• Task objective
In the data below, find the lines containing "Given" and say how many there are, nothing more.

• Input
--*--
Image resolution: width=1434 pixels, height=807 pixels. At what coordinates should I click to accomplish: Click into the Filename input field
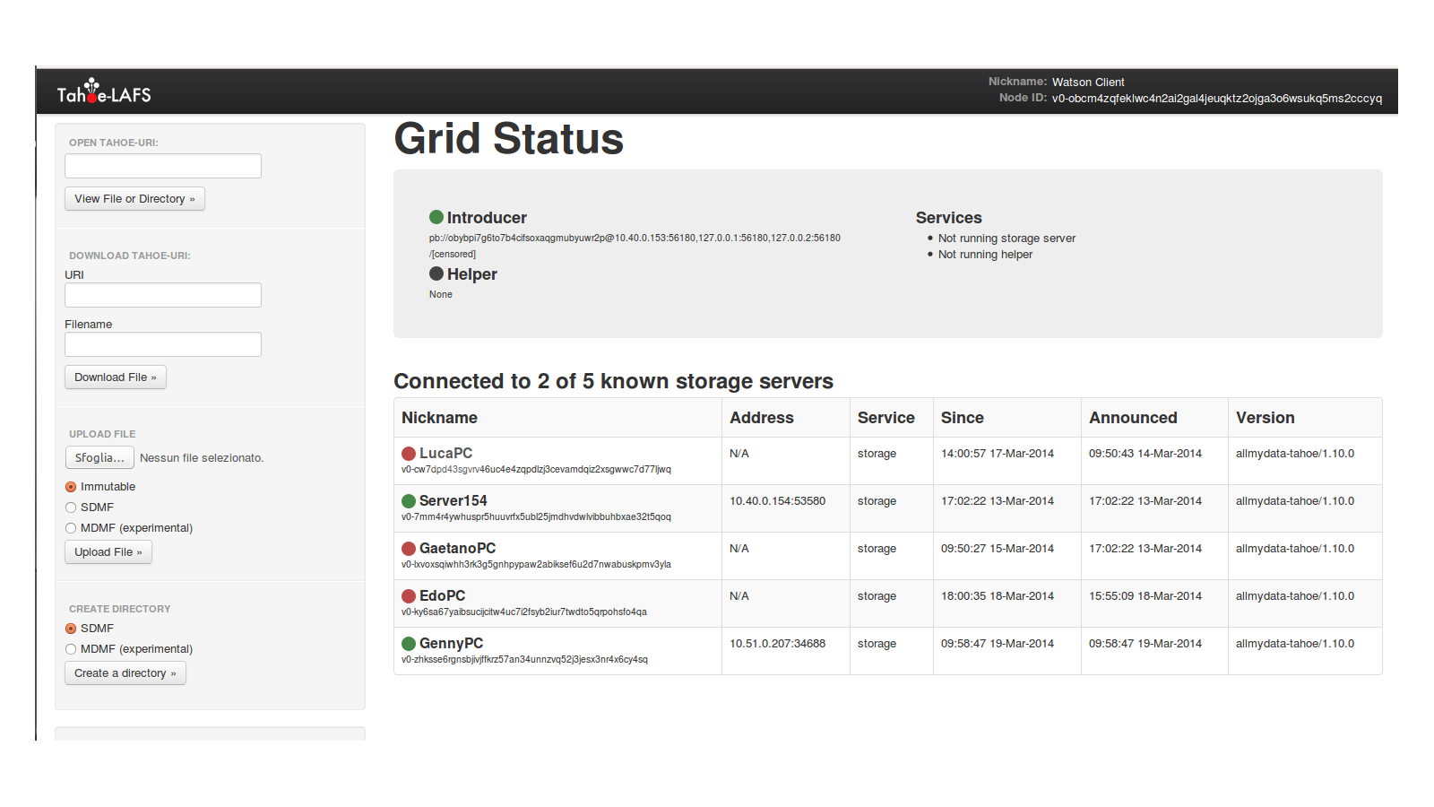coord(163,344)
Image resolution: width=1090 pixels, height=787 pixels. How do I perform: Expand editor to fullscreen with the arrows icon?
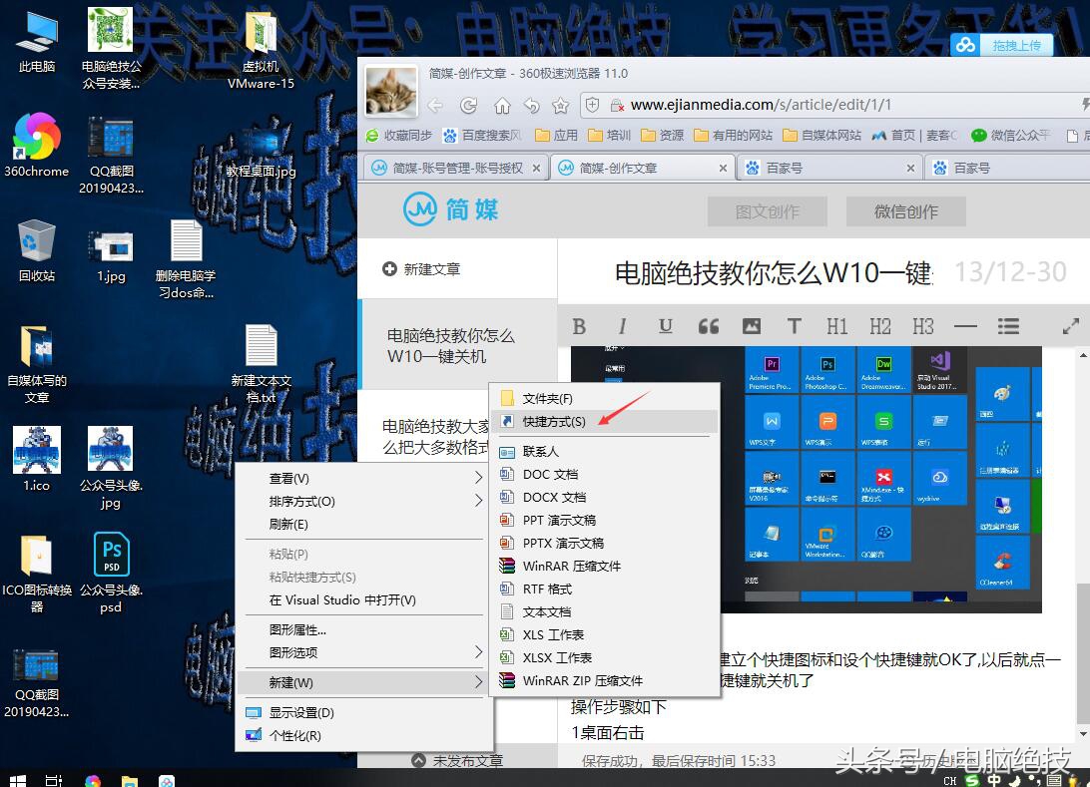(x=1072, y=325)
--*--
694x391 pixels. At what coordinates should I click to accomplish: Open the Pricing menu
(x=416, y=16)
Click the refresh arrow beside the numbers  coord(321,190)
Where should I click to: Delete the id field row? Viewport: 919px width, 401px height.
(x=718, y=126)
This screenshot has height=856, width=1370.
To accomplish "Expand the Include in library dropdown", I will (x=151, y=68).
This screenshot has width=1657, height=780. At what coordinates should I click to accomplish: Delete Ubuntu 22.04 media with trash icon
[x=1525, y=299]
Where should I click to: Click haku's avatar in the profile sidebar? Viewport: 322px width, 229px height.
--*--
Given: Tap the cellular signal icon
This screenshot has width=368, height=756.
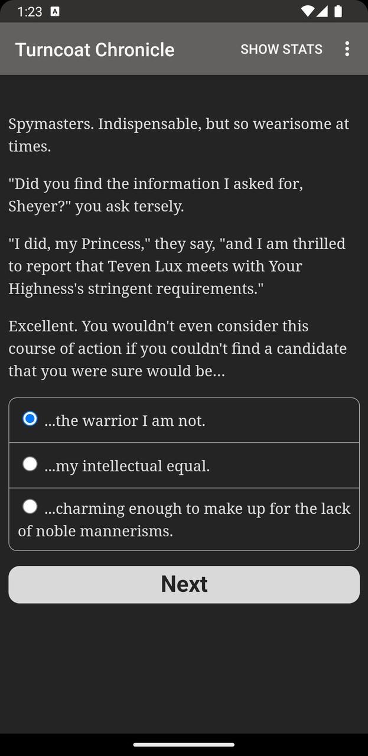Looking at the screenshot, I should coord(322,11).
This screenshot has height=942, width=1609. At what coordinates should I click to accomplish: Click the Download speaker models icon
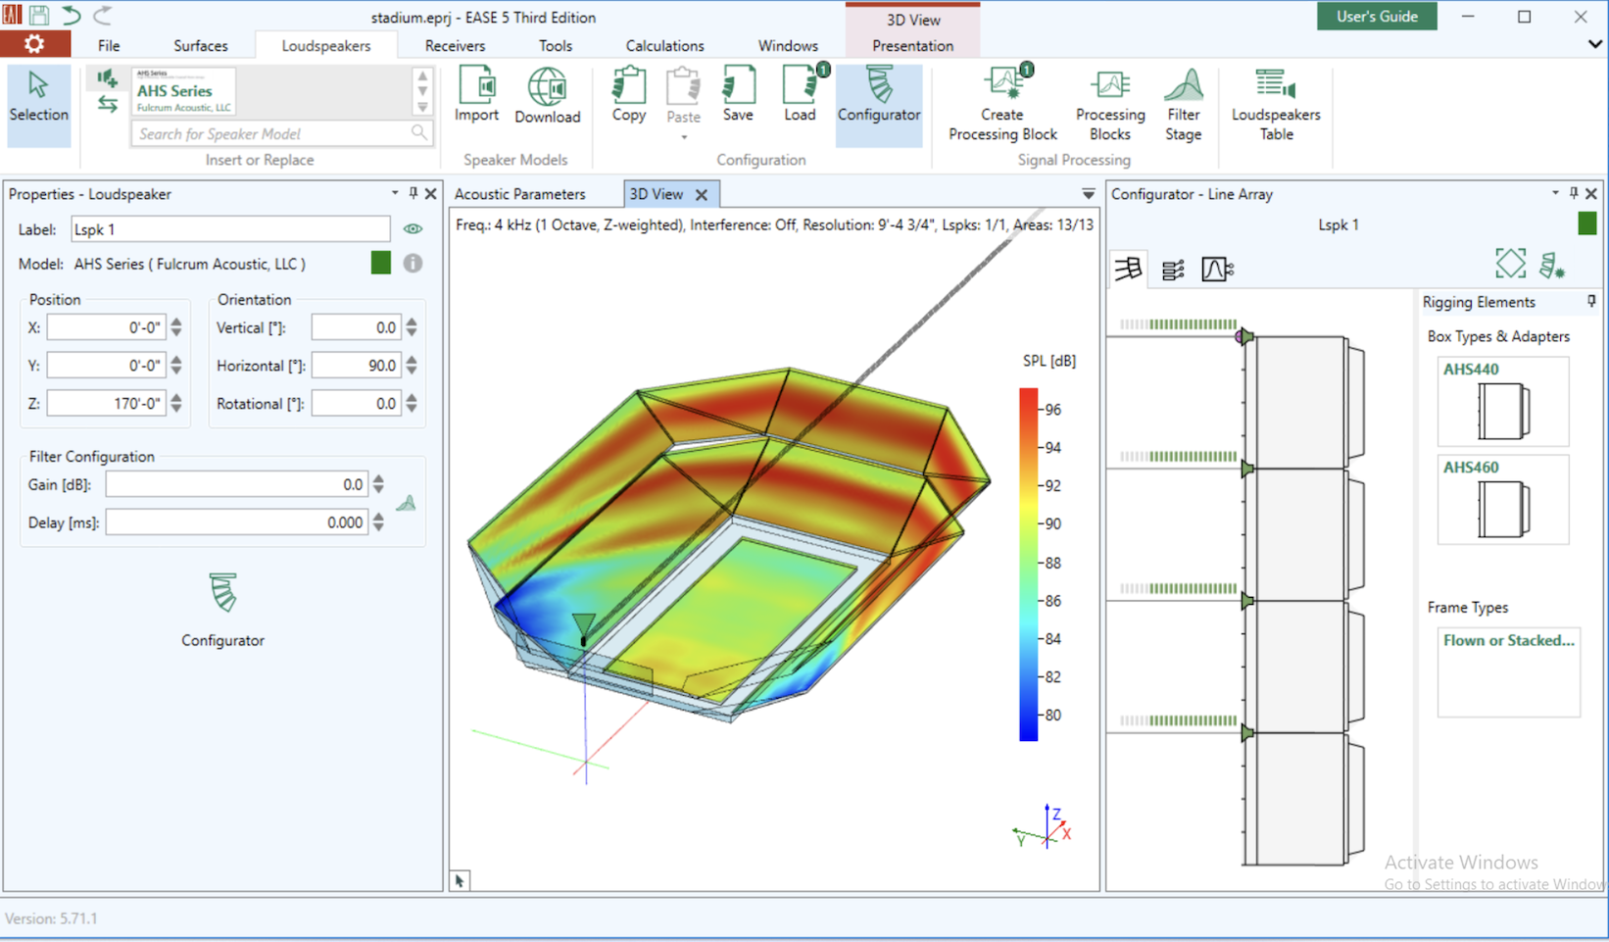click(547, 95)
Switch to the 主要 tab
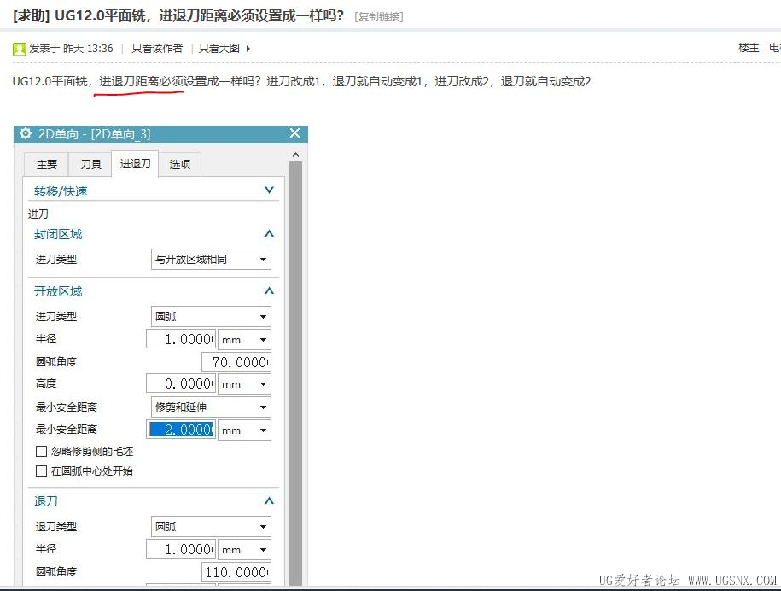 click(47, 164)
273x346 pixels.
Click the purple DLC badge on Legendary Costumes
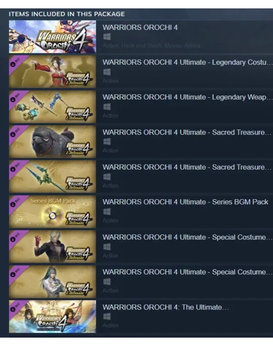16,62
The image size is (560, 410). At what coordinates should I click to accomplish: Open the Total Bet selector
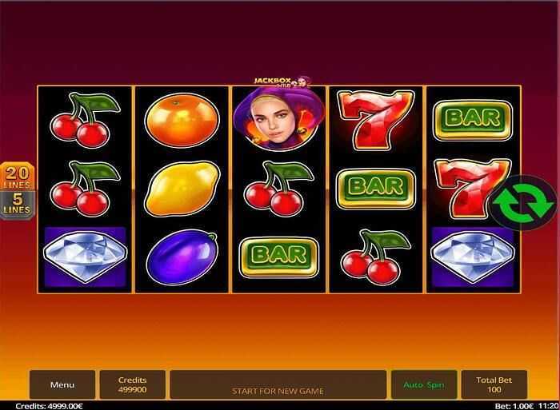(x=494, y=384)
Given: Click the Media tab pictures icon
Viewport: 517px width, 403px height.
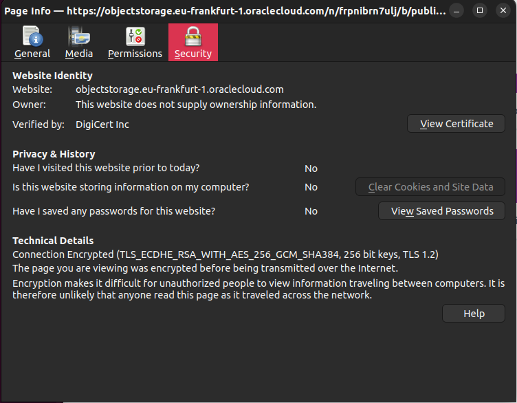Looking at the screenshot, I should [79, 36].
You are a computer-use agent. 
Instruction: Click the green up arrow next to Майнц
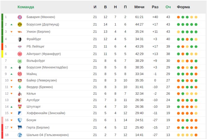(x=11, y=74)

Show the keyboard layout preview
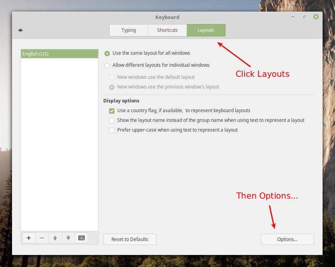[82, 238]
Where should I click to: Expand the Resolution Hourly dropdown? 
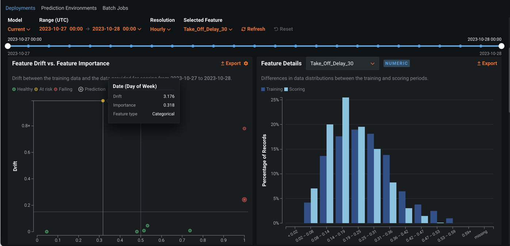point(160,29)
--*--
• Exercise response
2